AV-Test.org results: Sep-Oct 2014 / Windows 8

It's a lot to pay for an antivirus which has been performing very poorly in the last few years up till this latest test. Maybe it's really good at detecting Korean malware?

 

Agree, but I don't really believe local malware is caught by local companies. I live in Seoul and I have never been hit by ' 'local' malware.

 

I'm not sure but you might be able to download the latest here, provided you give them some personal info:
http://us.ahnlab.com/etc/request.do

 

Vipre appears to be heading the wrong direction in all categories. What has happened?

 

Well,I still have questions on AV-Tests as well...I have pointed out earlier if someone ever read it.Don't go and assume.I must have forgetten to mention but still stuff seems to be a drop in the bucket and secondly no deeper explainations on the ratings? Because I was assuming if we were 4/5 rating then we must have got like 80% of detection but that wasn't the case we got 99% and 98% ratio so where is the catch?

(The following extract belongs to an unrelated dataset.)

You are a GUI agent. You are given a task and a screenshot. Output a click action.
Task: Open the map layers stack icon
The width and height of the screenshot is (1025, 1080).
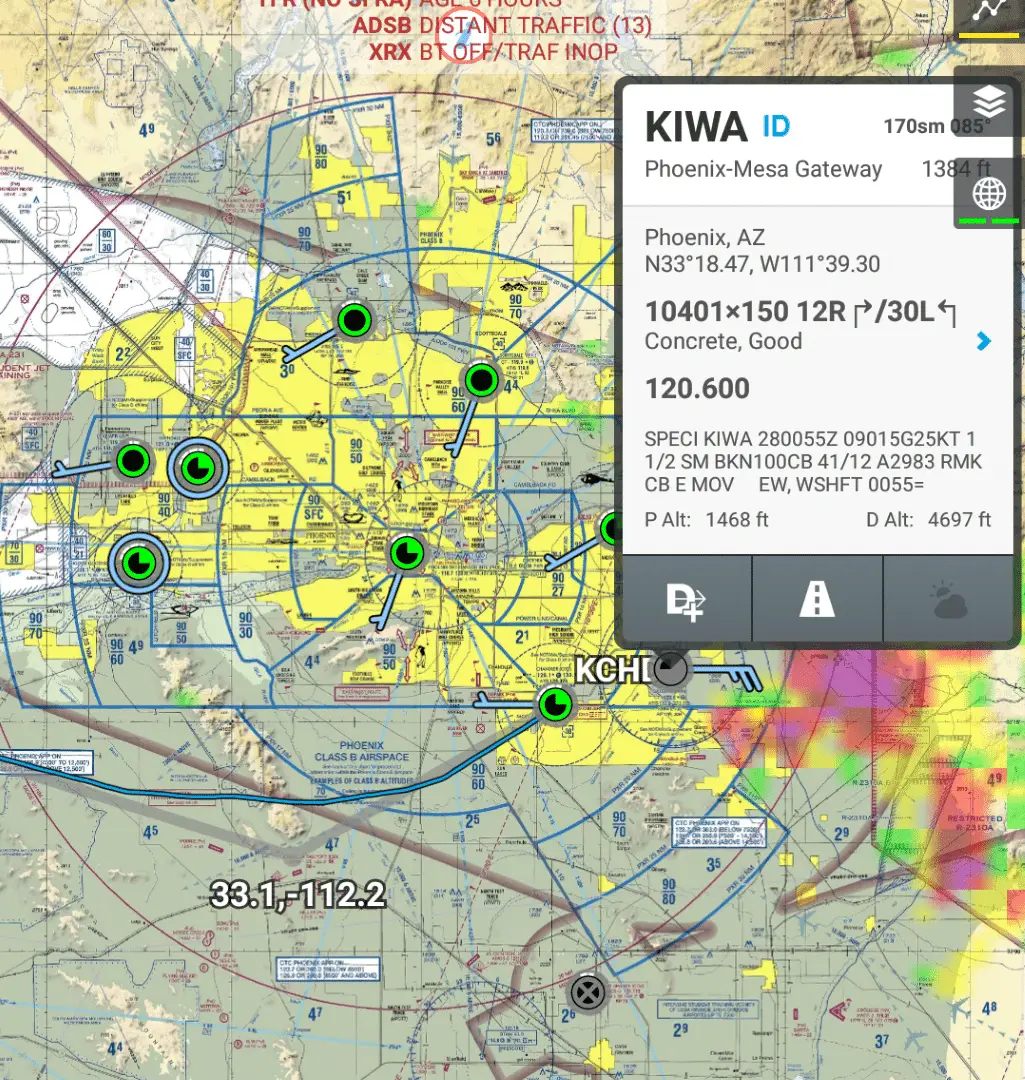(988, 102)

stephentony,I dont know if the results ahead will be reflecting what we see but I am sure they improved in detection of malware that's not in their database.However,I dont know how dna-gen and additional stuff works and if it is fully working or not? I think avast staff should be explaining things further if or not the deepscreen improved greatly over the last version??

 

Stefan who?

 

When you say "we", do you imply that you work for a vendor or sell/promote a specific product? (just asking for my better understanding)
I think they explained in past their rating system somewhere, I just do not yet remember where.

 

Thanks for the link. For the moment I'm going to stick with another Korean antivirus, Virus Chaser.

 

@roger_m

It took a while to find it, don't know if you will get an English version of course.
But they do mention a 30-day trial of AhnLab IS V9 on this page. And since you're usually not that picky in your search for AVs so I thought I could mention it anyway

https://translate.googleusercontent.com/translate_c?depth=1&hl=sv&rurl=translate.google.com&sl=ko&tl=en&u=http://www.ahnlab.com/kr/site/product/productView.do?prodSeq=13&tab=14&usg=ALkJrhg8Ecvq-zLZKVsQl0n6IhsTSRDSag

 

Thanks for that. I actually already found that page, but clicking on the download link does nothing even when viewed without Google Translate, or when I view the page in Internet Explorer.

 

Mhm I see.
I clicked on the button that says "free trial download" for the heck of it and it took me to this page where one is supposed to login: https://www.ahnlab.com/kr/site/login/loginForm.do?from_url=http://www.ahnlab.com/kr/site/product/productView.do?prodSeq=13

Yes it exited out of google translate.

Edit: No it doesn't matter what I try to download, I found a list of installers on the site, and when I try to download any of them I am taken to the same login page as above.

 

I hope they also explain their methodology.
I don't count this in methodology, it's just an overview.
http://www.av-test.org/en/test-procedures/test-modules/

Also, can you give details about how you AV-Comp choose samples? I don't mean how you collect or gather samples (I know that), but mean how you classify malware and what sampling method do you use?

 

Depends on the test. E.g. in the FDT it states that the test-set is build consulting telemetry data with the aim of including mainly prevalent samples from the last weeks/months which are/were endangering users in the field. We apply a clustering method to classify similar files. All samples included are analyzed with our own analysis system and partially another sandbox.

 

You mean, e.g. you take those samples simply from the most prevalent one, next prevalent one, and so on? Probably not. Maybe you first stratify samples, right? Please refer to what I posted in this thread.
https://www.wilderssecurity.com/thre...ld-protection-test-october-2014.370224/page-3

Do you use any of machine learning algorithm to automatically classify malware?
I also want to hear about dynamic test.

 

Ahnlab...

 

@yuki: what you wrote there explains it quite well in few sentences and better than I would have been able to tell.
Regarding machine learning: no.
Regarding dynamic test: here we take all exploits/urls we find in-the-field and which work on the system, we just remove the same cases, pua, etc.

 

Then, you use any of common clustering method with pre-defined rules?
I also want to know how many properties/characteristics are considered to classify malware.
Sorry if it troubles you.

Well, my suggestion for future dynamic test report:
Please consider to include info about what types of attack was used in dynamic test.
E.g. proportion of each initial infection methods such as exploit (if possible, what types of exploit such as for browser, for Office docs, etc.), manual execution (with social engineering or not), and others maybe by pie chart.
And general (I know exact classification is hard) proportion of finally installed malware such as ransomware, banking trojan, etc.
MRG already gives the latter.
I believe such proportion can largely affects result (if a product is weak in malware engine but strong in exploit prevention, then...).